O ponto aqui é que, com o rosto recuperado e sem precisar recorrer à armadura para esconder suas cicatrizes, Von Doom busca uma nova chance, um novo ponto de partida. Inesperadamente, ele salva Maria Hill, diretora da SHIELD, das mãos do criminoso Diablo. Claro, estamos falando de alguém cujo passado é repleto de atentados terroristas e outros atos bastante questionáveis — e, portanto, seu ato de heroísmo desprendido chama bem a atenção das autoridades.

Mas Victor tem um esconderijo secreto bem interessante: no caso, o mesmo esconderijo onde Tony Stark guardava suas armaduras e onde uma inteligência artificial com os padrões de pensamento do próprio Homem de Ferro promete ser um coadjuvante bastante pentelho e divertido, um grilo falante que também não acredita muito nas boas intenções deste senhor. Um baita acerto dar uma espécie de Alfred para a cruzada de um Batman metálico e com severas doses de megalomania. Ele ajudou o Homem de Ferro a prevenir, como diz o recordatório inicial, “catástrofes que poderiam dar fim ao nosso mundo”.

Ah, sim, tem isso. Importante é perceber que a Marvel colocou esta revista na rua ANTES do fim de Guerra Civil II. Isso significa que não sabemos, em momento algum, o destino (entendeu o que eu fiz aqui?) do Toninho assim que o conflito com a Capitã Marvel chegar ao fim.

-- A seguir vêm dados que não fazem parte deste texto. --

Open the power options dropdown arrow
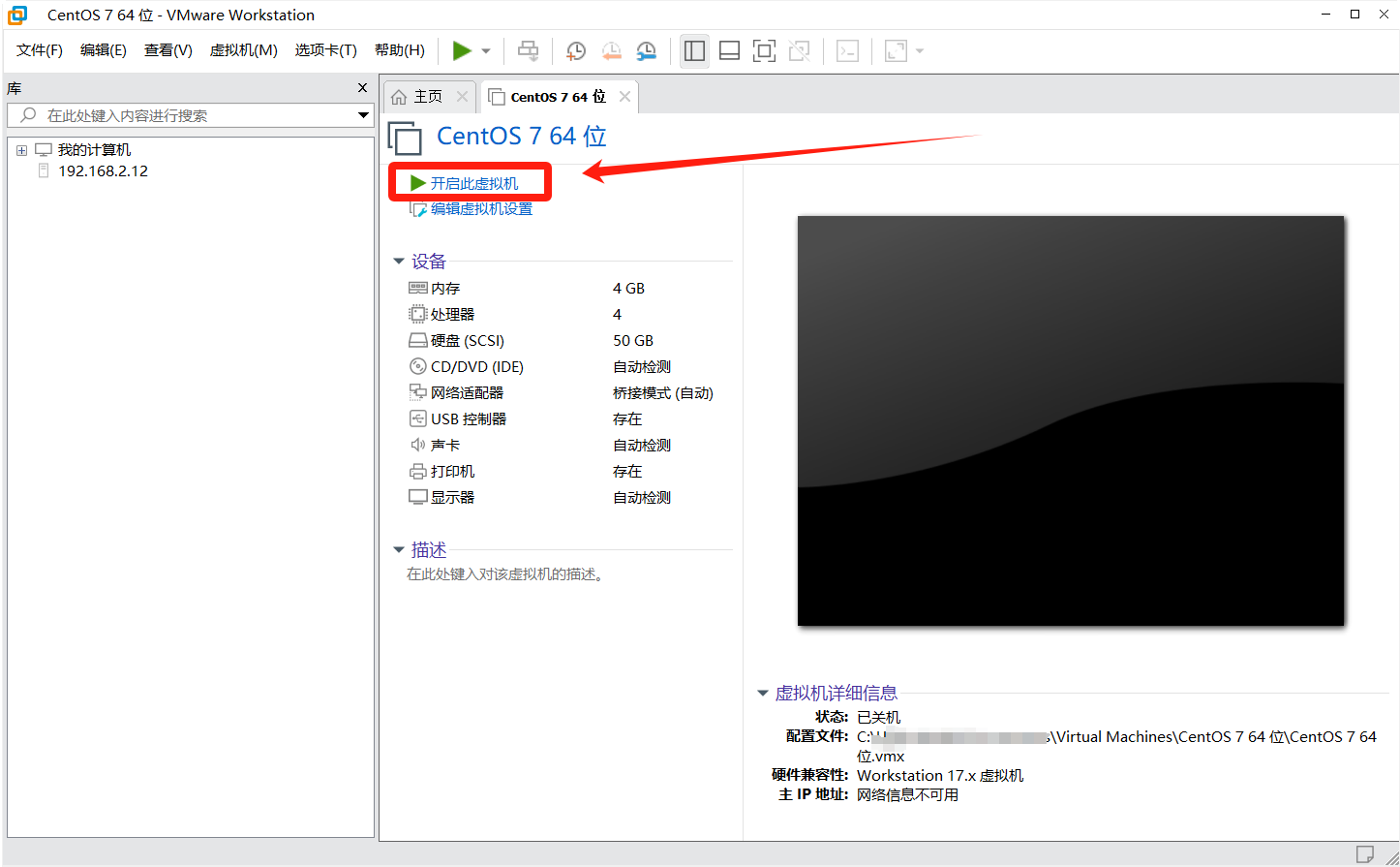 486,51
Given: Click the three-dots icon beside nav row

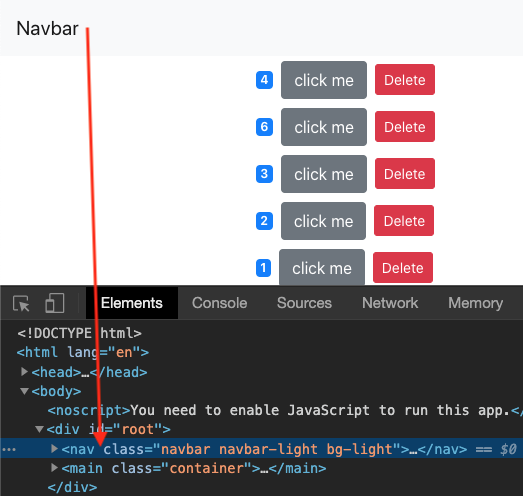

Tudo que dá pra saber é que: 1) não é nada bom; 2) Von Doom o ajudou, de alguma forma, no fim das contas; e 3) o desfecho reservado para Tony acabou tornando-se bem público.

Infamous Iron Man

Além dos diálogos inteligentes e ágeis de Bendis, Infamous Iron Man reúne novamente a dupla de uma das melhores fases do Demolidor e coloca Alex Maleev na arte. Com um estilo simples e refinado, ele sabe trabalhar bem as expressões faciais e as caracterizações físicas. O seu Victor Von Doom não é o herói bombadinho. Na verdade, é bem magro, elegante e com uma FLEUMA europeia. Dá para imaginar imediatamente um cara como Vincent Cassel no papel e TOMARA QUE A FOX ESTEJA LENDO ISSO. OI FÓ!

Infamous Iron Man #1 não apenas cumpre o que promete como vai direto ao ponto, sem frescuras. Você sabe exatamente do que se trata a história. E Bendis sabe muito bem construí-la, de maneira que você queira voltar no mês seguinte. Veja, o Doutor Destino é o meu personagem favorito da Marvel depois do Homem-Aranha, o meu vilão favorito da cultura pop ali, empatado com o Darth Vader. Era inevitável que eu tivesse curiosidade de ler este gibi e Bendis e Maleev conseguiram me fazer querer voltar pro #2. Objetivo atingido. Falta agora a gente descobrir qual é a FODA do real objetivo do Von Doom... ;)

PS. Uma pequena frustração — apesar de continuar deliciosamente arrogante (ainda bem!), Von Doom não está mais falando de si mesmo em terceira pessoa. Uma pena. Vou sentir saudades.